Le pistolettate di Preiti, il rampage del ghanese Kabobo, gli attentati a Equitalia, eccetera eccetera. Forse è sbagliato buttare tutto nello stesso calderone ma adesso dovremo "capire" anche Davide Spadari, il 36enne che è entrato in un bar di Casate (Milano), sparando all’impazzata e uccidendo i suoi ex datori di lavoro? "Mi trattavano male", ha spiegato consegnandosi alle forze dell’ordine.

L’impressione è che fatti del genere stiano aumentando, pur tenendo presente l’evidenza che gli dà la stampa e il web ricollegandoli al difficile periodo di crisi che sta attraversano il nostro Paese. Spadari ha detto che "non li sopportavo più" e come altri ha deciso di premere il grilletto. Le vittime sono un padre e un figlio, Rocco Brattalotta (47 anni) e Salvatore, un ventenne.
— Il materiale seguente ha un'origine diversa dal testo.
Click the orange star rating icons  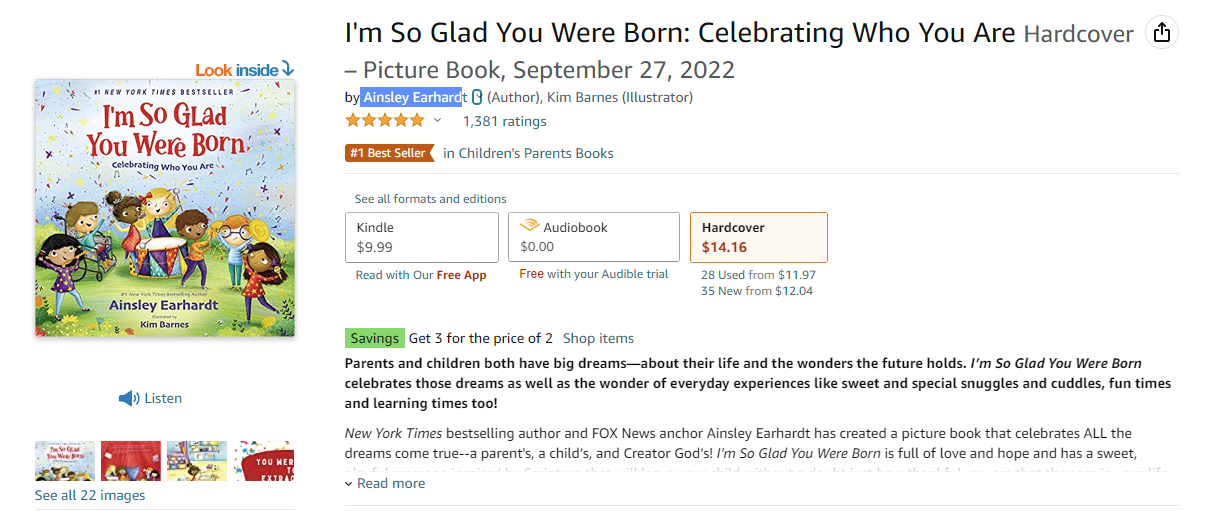coord(385,121)
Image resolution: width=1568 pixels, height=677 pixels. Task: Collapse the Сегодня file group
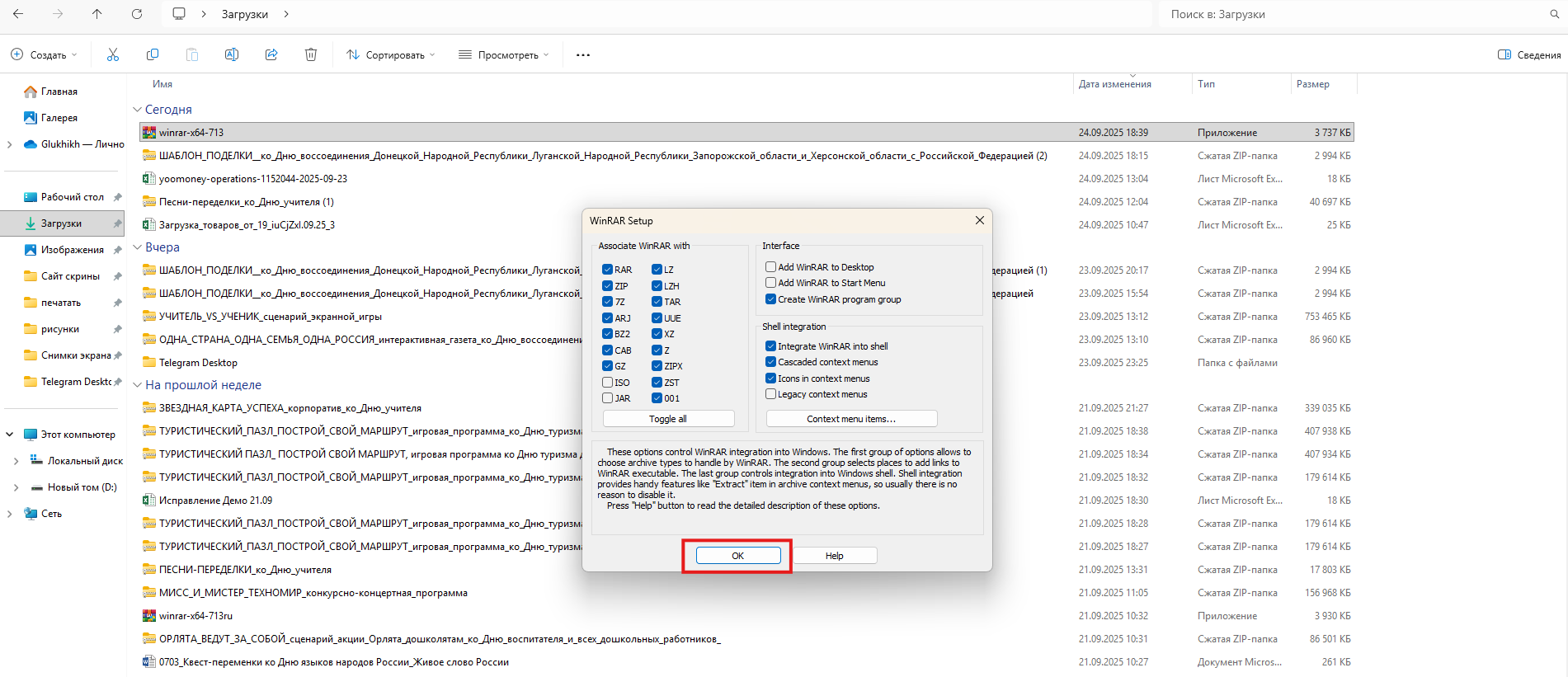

All’alba di giovedì, Spadari è entrato nel bar Bottazzi, l’unico di Casate. Le due vittime, titolari di una ditta di carpentieri, stavano sorseggiando il caffè e si preparavano ad andare a Milano dove lavoravano all’Expo. Una giornata come le altre, finché Spadari è entrato nel bar sparando diversi colpi di pistola mentre il padrone dell’esercizio e i clienti scappavano o cercavano rifugio sotto i tavoli. Rocco Brattalotta ha cercato di fare la stessa cosa ma è stato freddato dall’assassino. Subito dopo, quest’ultimo si è allontanato verso la Caserma dei Carabinieri pare con l’idea di costituirsi ma è stato fermato e arrestato prima dalle forze dell’ordine.

Secondo alcune testimonianze, tra i Brattalotta e Spadari c’erano vecchie ruggini e un forte rancore. Ieri, Rocco aveva invitato Spadari a non tornare più a lavoro. L’assassino non ci ha pensato due volte. Deteneva regolarmente la pistola che ha usato per uccidere. Molto si è detto in questi giorni sul condannare ma anche comprendere i motivi di gesti di disperazione, ma forse è arrivato il momento di condannarli e basta, perché la disperazione rischia di diventare l’alibi di una violenza crescente.